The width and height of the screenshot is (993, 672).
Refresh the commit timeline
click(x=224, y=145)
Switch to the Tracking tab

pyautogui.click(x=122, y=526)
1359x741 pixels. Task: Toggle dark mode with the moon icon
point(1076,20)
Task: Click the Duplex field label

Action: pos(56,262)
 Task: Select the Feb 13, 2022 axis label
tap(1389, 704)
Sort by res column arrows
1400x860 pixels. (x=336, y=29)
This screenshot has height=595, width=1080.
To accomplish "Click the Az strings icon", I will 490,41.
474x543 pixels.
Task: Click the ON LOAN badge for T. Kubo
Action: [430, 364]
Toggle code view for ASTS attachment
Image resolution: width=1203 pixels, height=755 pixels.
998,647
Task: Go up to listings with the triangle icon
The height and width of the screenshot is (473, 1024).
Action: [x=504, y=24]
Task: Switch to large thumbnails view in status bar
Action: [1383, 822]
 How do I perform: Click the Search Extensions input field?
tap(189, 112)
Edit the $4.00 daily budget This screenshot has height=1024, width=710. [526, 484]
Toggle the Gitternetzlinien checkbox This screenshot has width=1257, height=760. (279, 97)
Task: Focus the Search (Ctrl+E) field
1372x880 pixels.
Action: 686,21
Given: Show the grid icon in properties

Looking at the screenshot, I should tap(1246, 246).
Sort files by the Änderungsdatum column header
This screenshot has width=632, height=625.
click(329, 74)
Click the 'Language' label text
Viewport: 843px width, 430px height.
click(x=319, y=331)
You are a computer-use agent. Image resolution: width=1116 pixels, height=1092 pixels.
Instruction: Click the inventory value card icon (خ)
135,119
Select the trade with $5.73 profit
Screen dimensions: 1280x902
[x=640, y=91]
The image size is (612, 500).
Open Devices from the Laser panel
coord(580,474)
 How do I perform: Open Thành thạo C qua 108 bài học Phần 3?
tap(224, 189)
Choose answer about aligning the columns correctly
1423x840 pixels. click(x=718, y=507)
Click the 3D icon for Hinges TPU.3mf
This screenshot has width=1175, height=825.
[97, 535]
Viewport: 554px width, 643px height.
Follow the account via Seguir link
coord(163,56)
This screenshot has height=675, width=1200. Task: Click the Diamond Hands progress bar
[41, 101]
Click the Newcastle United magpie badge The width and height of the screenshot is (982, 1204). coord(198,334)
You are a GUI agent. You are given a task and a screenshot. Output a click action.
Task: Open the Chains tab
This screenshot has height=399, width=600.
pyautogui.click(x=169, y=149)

- - -

**Problem statement**
Copy all of the rows above word for word, keeping every line exactly as it is.

**Exercise answer**
The width and height of the screenshot is (993, 672).
Refresh the commit timeline
click(x=224, y=145)
Switch to the Tracking tab

pyautogui.click(x=122, y=526)
1359x741 pixels. Task: Toggle dark mode with the moon icon
point(1076,20)
Task: Click the Duplex field label

Action: pos(56,262)
 Task: Select the Feb 13, 2022 axis label
tap(1389, 704)
Sort by res column arrows
1400x860 pixels. (x=336, y=29)
This screenshot has height=595, width=1080.
To accomplish "Click the Az strings icon", I will 490,41.
474x543 pixels.
Task: Click the ON LOAN badge for T. Kubo
Action: [430, 364]
Toggle code view for ASTS attachment
Image resolution: width=1203 pixels, height=755 pixels.
998,647
Task: Go up to listings with the triangle icon
The height and width of the screenshot is (473, 1024).
Action: [x=504, y=24]
Task: Switch to large thumbnails view in status bar
Action: [1383, 822]
 How do I perform: Click the Search Extensions input field?
tap(189, 112)
Edit the $4.00 daily budget This screenshot has height=1024, width=710. [526, 484]
Toggle the Gitternetzlinien checkbox This screenshot has width=1257, height=760. (279, 97)
Task: Focus the Search (Ctrl+E) field
1372x880 pixels.
Action: 686,21
Given: Show the grid icon in properties

Looking at the screenshot, I should tap(1246, 246).
Sort files by the Änderungsdatum column header
This screenshot has width=632, height=625.
click(329, 74)
Click the 'Language' label text
Viewport: 843px width, 430px height.
click(x=319, y=331)
You are a computer-use agent. Image resolution: width=1116 pixels, height=1092 pixels.
Instruction: Click the inventory value card icon (خ)
135,119
Select the trade with $5.73 profit
Screen dimensions: 1280x902
[x=640, y=91]
The image size is (612, 500).
Open Devices from the Laser panel
coord(580,474)
 How do I perform: Open Thành thạo C qua 108 bài học Phần 3?
tap(224, 189)
Choose answer about aligning the columns correctly
1423x840 pixels. click(x=718, y=507)
Click the 3D icon for Hinges TPU.3mf
This screenshot has width=1175, height=825.
[97, 535]
Viewport: 554px width, 643px height.
Follow the account via Seguir link
coord(163,56)
This screenshot has height=675, width=1200. Task: Click the Diamond Hands progress bar
[41, 101]
Click the Newcastle United magpie badge The width and height of the screenshot is (982, 1204). coord(198,334)
You are a GUI agent. You are given a task and a screenshot. Output a click action.
Task: Open the Chains tab
This screenshot has height=399, width=600.
pyautogui.click(x=169, y=149)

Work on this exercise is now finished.